Recent submissions in response to the discussion paper by the Attorney-General's Department for mandatory privacy/data breach-notification have stated that many organisations would.
Parties such as the Law Council of Australia worry that the consequences of existing amendments to the Privacy Act, which are now set to come into effect in March next year, are yet to be fully seen, and that launching into the debate now could be premature.
But when speaking to ZDNet, Yip said that this is merely an excuse not to spend any money on security, given that businesses should already be prepared.
"No matter what the decision is on what the Privacy Commissioner decides to do, how the cloud market moves, what mobility means in two years, if the foundational security is there, then you're a lot more agile as a company or organisation to be able to react to whatever the trend happens to be at the time."
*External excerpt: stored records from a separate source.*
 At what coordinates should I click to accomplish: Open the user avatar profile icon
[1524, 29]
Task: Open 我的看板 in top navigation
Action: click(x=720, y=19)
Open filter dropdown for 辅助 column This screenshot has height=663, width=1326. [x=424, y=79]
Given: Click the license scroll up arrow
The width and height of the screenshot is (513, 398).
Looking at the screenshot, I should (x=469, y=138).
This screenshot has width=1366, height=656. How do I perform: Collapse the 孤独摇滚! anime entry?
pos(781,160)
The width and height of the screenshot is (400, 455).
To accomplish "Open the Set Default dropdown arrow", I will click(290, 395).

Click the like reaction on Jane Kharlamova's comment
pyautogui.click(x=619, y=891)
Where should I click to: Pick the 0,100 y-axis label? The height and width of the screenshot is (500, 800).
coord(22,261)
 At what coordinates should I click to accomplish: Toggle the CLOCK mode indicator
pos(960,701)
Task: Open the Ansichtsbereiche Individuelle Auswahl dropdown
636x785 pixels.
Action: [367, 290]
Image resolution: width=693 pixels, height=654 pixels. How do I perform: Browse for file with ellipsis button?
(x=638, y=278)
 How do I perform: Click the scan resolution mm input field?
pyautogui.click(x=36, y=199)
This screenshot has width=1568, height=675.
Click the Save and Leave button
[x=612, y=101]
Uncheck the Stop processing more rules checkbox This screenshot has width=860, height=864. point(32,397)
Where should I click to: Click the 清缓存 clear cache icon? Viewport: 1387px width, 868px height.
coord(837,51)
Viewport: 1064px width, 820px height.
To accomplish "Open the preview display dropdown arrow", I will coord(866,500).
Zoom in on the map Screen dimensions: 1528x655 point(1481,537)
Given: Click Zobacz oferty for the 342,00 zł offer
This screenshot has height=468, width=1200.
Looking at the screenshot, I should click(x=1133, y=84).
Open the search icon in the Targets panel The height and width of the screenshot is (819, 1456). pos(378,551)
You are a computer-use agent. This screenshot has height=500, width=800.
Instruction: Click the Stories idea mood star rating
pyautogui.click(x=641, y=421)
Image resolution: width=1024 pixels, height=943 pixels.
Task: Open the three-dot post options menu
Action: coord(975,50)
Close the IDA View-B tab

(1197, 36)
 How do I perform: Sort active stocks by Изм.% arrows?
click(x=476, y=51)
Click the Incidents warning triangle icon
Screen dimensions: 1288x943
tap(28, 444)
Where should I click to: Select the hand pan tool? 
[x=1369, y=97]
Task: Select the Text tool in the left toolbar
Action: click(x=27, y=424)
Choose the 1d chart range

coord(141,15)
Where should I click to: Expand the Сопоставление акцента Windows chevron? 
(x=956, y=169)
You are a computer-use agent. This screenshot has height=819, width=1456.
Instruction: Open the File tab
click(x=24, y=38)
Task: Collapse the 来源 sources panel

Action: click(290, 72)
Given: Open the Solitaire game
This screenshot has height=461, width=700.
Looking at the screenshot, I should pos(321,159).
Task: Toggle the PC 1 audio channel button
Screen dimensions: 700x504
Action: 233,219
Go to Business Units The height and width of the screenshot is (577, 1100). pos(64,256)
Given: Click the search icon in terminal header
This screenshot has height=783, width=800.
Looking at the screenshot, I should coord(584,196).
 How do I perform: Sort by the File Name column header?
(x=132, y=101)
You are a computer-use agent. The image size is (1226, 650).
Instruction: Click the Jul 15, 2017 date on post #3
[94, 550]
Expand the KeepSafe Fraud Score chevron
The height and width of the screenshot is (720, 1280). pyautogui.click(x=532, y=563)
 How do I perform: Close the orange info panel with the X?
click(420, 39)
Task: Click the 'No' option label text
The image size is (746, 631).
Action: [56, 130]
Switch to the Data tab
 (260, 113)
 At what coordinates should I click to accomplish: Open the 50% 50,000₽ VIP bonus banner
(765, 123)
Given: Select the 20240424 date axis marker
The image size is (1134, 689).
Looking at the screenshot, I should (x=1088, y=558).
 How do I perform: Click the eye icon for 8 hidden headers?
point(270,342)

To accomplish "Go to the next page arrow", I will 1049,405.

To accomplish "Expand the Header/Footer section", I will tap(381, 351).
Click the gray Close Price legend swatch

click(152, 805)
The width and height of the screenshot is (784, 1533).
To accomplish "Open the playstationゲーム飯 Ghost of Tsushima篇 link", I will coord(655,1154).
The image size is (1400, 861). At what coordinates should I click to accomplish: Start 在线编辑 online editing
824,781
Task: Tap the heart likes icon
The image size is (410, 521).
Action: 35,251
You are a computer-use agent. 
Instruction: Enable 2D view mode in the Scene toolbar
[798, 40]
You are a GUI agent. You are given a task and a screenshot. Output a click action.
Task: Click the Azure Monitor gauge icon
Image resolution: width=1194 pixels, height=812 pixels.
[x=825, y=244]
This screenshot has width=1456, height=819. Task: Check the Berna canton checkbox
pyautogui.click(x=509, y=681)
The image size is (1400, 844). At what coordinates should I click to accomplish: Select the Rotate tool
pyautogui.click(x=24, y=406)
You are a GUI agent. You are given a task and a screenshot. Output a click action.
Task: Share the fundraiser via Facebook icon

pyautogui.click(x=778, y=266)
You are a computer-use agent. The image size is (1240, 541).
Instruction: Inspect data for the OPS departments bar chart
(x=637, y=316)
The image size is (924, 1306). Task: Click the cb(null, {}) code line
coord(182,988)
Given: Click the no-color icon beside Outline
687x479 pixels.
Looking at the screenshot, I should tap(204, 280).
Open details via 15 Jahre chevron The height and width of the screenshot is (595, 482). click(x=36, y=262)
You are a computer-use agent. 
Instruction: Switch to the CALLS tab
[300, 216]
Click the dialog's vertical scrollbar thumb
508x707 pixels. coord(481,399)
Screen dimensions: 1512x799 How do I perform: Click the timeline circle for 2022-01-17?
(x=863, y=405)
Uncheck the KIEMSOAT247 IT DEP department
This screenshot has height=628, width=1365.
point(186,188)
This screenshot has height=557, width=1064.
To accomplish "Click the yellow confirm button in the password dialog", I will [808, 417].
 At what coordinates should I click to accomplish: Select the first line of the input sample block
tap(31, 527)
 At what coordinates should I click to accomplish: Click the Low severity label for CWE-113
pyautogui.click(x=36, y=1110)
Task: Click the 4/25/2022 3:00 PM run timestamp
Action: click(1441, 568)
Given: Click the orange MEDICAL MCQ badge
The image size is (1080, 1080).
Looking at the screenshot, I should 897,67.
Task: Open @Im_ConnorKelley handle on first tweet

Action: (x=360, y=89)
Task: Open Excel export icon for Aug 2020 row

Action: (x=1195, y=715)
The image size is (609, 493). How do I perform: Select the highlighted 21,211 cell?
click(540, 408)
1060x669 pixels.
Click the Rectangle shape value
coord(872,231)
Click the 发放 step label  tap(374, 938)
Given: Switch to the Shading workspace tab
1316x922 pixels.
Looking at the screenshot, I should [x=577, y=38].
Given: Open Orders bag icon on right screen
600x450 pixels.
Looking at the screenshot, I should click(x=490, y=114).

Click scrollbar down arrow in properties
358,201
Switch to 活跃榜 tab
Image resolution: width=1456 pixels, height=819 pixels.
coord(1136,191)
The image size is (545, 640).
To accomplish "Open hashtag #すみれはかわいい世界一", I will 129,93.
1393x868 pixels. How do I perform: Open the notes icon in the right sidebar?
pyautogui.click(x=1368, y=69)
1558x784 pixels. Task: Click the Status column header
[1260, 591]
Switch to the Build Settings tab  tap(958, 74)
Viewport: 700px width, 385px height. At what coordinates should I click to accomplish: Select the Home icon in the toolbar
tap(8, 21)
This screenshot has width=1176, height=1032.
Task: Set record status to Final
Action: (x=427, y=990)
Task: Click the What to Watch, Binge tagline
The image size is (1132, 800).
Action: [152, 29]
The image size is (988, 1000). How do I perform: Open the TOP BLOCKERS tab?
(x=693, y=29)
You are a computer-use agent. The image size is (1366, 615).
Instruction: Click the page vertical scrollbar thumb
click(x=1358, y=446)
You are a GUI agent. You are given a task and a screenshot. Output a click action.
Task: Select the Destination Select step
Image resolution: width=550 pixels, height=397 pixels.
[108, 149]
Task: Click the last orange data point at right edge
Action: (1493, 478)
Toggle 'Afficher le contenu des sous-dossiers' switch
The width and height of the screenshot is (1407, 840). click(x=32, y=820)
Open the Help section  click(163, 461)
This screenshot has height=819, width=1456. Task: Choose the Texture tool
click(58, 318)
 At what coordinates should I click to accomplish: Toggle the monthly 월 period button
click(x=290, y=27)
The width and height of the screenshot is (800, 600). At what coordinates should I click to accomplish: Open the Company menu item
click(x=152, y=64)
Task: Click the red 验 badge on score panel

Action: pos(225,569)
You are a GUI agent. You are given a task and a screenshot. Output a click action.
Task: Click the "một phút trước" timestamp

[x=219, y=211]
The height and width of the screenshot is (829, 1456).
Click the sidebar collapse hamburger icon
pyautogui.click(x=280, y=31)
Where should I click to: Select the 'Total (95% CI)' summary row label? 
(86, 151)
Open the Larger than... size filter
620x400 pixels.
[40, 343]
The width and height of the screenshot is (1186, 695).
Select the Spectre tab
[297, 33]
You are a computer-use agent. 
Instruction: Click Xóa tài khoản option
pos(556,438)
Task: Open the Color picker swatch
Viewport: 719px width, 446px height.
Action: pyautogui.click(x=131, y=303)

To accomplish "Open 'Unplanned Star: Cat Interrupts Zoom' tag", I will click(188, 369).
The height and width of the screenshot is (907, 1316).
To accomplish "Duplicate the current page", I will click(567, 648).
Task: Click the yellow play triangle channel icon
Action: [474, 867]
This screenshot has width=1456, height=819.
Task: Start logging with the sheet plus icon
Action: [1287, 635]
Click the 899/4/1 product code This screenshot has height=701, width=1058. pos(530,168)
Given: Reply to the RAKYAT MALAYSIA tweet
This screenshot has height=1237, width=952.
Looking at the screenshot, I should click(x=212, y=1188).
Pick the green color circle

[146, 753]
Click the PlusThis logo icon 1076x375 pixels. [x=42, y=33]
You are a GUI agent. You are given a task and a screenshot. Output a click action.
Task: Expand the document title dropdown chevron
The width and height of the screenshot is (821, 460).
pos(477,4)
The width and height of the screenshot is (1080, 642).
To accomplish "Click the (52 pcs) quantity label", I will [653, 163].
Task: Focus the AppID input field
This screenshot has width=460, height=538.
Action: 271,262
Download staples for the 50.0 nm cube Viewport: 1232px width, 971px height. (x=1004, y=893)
He said that businesses should not be given the benefit of being able to say it wasn't mandated, or that they were waiting for changes to happen.
He also said that there needs to be better language about any data breach-notification legislation. While the Privacy Act is principles based at the moment, Yip said that any new legislation specific to breach notification could benefit from a combination of principles and prescriptive language.
Yip suggested that a more prescriptive scheme would help define what actually constitutes a breach, and the necessary actions that should consequently be taken. However, he warned that principles-based values are needed to ensure that the new laws don't simply become yet another checklist.
He said the principles are necessary to ensure that organisations really know why they should care about their customers' privacy.
"If you delve down straight into 'here's a bunch of things I need to do', without knowing why you're doing it, that doesn't really work. It's finding the right balance."
He also said that who should be examined when it comes to a data breach would be different to who is traditionally covered under the Privacy Act.
For example, the Privacy Act does not apply to companies that have an annual turnover of AU$3 million or less. Yet, small startups could harvest thousands of records containing personally identifiable information as part of its operations, whether it has a successful revenue model or not.
"Just because your company isn't big enough does not exclude you from being under the same rules and regulations that everybody else would be under, just because you can't pay the fine."